The truth is that when sex is used to manipulate and take advantage of anyone without the full capacity to consent and understand the situation, it’s a violation.  It doesn’t matter if it’s a blonde bombshell teaching in a classroom or your stereotypical “To Catch a Predator” assailant.

According to the online-support group BSAS (Black Sexual Abuse Survivors), 1 in 6 males have been sexually abused as children and 1.9 million African-American men have been sexually abused.  Many black males are struggling with their masculinity, sexuality and even their very identities because they are burdened with the shame, self-blame and an inability to trust in relationships.  This is especially true when the abuse occurs at the hands of another male.  Heterosexual men often question their sexuality when they are raped or molested by another man and homosexual men may even feel that this violation is a punishment or that the situation is to blame for their sexual preference.

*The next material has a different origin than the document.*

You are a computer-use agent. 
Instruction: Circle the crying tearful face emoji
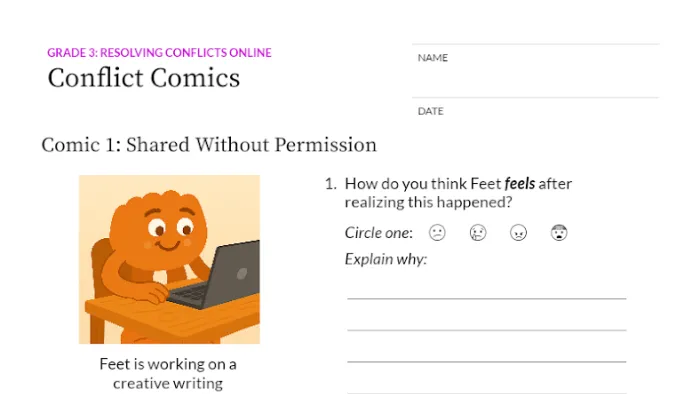pyautogui.click(x=478, y=232)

The Rape Abuse & Incest National Network (RAINN) states that some of the common stereotypes that surround sexual abuse of males include:

  • “Men are immune to victimization”
  • “Men enjoy all sex, so they must’ve enjoyed the assault”
  • “Male survivors are more likely to be sexual predators”.

With little education or resources, when the man you’ve grown to look at as strong and powerful reveals to you that he was once in fact a victim, you may find yourself questioning many of those stereotypes.  While there are many men who actively seek support to help deal with post-traumatic stress and other feelings that have created barriers in their personal relationships, there are some men who experience anxiety even thinking about the situation, let alone revealing it and risking being harshly judged by others.  This can create problems in a romantic relationship, because although the partner is willing to be an active source of support, the victim to may not yet be ready to deal with his feelings.

After you’ve stripped yourself of assumptions and preconceived notions, one of the best things you can do when dating a man who is a victim of sexual assault is to educate yourself on the common effects that men can have as a result of being sexually abused.  According to an article titled “Sexual Abuse” on AskMen.com, one of the most common effects of sexual abuse is emotional unavailability.  Men who experience sexual abuse may experience feelings of mistrust towards anyone, especially those whom they are involved with romantically.  They may also experience performance anxiety in the bedroom due to their internal turmoil surrounding confusion about their sexuality.  Self-blame may also negatively affect self-esteem which can cause conflict within the relationship.  More severe effects may include insomnia, poor anger management and paranoia. An inability to confront the issue may manifest into substance abuse and self-harm.

While you can’t erase the past, you can be a strong source of support in the present and help your partner navigate a brighter future.  Don’t be intimidated by what you learn about the past.  The very fact that he chose to reveal this information to you shows that on some level he trusts you and the last thing you want to do is shut him down.  Sometimes just listening is a great way to show support. Just being there for moral support can make the experience of seeking professional help less scary.  It’s also important to understand that many of the issues that are causing conflict in the relationship could be due to not dealing with the past.  You might also be his best chance at understanding what a healthy sexual and romantic relationship truly is.

Take his hand and try making the first step to healing by visiting sites like MaleSurvivor.org or  Adult Survivors of Child Abuse or calling toll-free hot lines where trained professionals are available 24 hours a day for help like 1-800-799-SAFE.  With a bit of patience and empathy you can help your partner transition from being a victim to being a survivor.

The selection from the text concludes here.